MATERIAL PROVIDED:
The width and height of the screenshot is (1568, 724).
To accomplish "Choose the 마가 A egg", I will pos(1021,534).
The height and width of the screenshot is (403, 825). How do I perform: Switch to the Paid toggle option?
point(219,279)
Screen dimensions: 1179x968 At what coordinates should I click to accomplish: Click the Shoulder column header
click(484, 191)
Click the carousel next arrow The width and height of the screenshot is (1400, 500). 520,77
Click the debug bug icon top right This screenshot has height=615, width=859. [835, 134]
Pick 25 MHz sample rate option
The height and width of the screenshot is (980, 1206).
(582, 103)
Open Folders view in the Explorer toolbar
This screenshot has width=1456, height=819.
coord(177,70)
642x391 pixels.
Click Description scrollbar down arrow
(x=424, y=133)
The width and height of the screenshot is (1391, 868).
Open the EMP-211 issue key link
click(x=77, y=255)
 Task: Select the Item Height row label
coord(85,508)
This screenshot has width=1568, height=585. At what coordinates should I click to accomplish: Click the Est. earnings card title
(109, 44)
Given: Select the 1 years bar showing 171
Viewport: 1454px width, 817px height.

DIRECTIONS: Having read the entries above, set each one down again exactly.

SOLVED PROBLEM:
The width and height of the screenshot is (1568, 724).
To accomplish "Choose the 마가 A egg", I will pos(1021,534).
The height and width of the screenshot is (403, 825). How do I perform: Switch to the Paid toggle option?
point(219,279)
Screen dimensions: 1179x968 At what coordinates should I click to accomplish: Click the Shoulder column header
click(484, 191)
Click the carousel next arrow The width and height of the screenshot is (1400, 500). 520,77
Click the debug bug icon top right This screenshot has height=615, width=859. [835, 134]
Pick 25 MHz sample rate option
The height and width of the screenshot is (980, 1206).
(582, 103)
Open Folders view in the Explorer toolbar
This screenshot has width=1456, height=819.
coord(177,70)
642x391 pixels.
Click Description scrollbar down arrow
(x=424, y=133)
The width and height of the screenshot is (1391, 868).
Open the EMP-211 issue key link
click(x=77, y=255)
 Task: Select the Item Height row label
coord(85,508)
This screenshot has width=1568, height=585. At what coordinates should I click to accomplish: Click the Est. earnings card title
(109, 44)
Given: Select the 1 years bar showing 171
Viewport: 1454px width, 817px height.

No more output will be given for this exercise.